Threat Labs Newsletter

Published on September 20, 2021

Welcome to our Threat Labs Newsletter for late Summer 2021. Despite the season, It’s been a busy few months at Securonix for research, and below we share some of our recent work and highlights.

 

Welcome to the Team

Threat Labs continues to grow through key hires, and we are expanding our multi-disciplinary team with additional expertise and experience from industry innovators and thought leaders from across a variety of domains and diverse backgrounds. 

 

Joshua Neil Joins Securonix Threat Labs as Chief Data Scientist

We welcome Joshua Neil to the Securonix Threat Labs team as our new Chief Data Scientist.

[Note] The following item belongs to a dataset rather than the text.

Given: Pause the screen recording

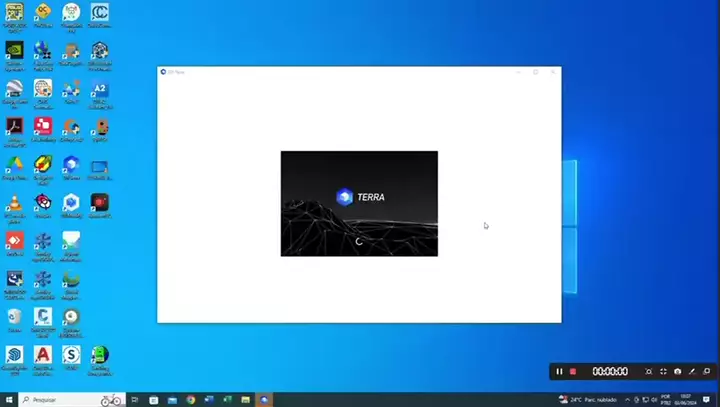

Josh is a Ph.D. statistician with over 20 years of data science experience, and most recently served as Principal Data Science Manager at Microsoft, where he helped design detection technology as part of Microsoft Defender for Endpoint and Microsoft 365 Defender products.

Josh will drive data science and machine learning research and development at Securonix.

You can read the full press release here.

 

 

Solay Adaikkalavan Joins as Director of Product Management

Solay joins Securonix Threat Labs with over ten years of technical product management experience. Before joining Securonix, Solay worked for RSA on the NetWitness Platform.

 

Solay will be responsible for leading all product management efforts across Securonix Threat Labs. 

 

 

Recent Threat Research Initial Coverage Advisories

Threat Labs released an advisory on the recent Conti Ransomware insider leak. The source of the leak is a disgruntled associate working for the Conti Ransomware group who posted a collection of documents detailing the criminal group’s tactics, techniques, and procedures (TTPs). In our advisory you can learn how a Conti attack unfolds, what TTPs to look out for, and which detections we provide in our SIEM to help you detect Conti and other ransomware.

 

 

New Autonomous Threat Sweep Detections

Threat Labs released 28 new detections to Autonomous Threat Sweep (ATS). ATS is included in our SIEM offering and automatically and retroactively hunts for new and emerging threats in historical data based on the latest, up-to-date threat intelligence. It’s perfect as air-cover, alerting you if it finds any traces of a threat, and it is possible to opt-in at any time. You can also view our webinar on ATS here.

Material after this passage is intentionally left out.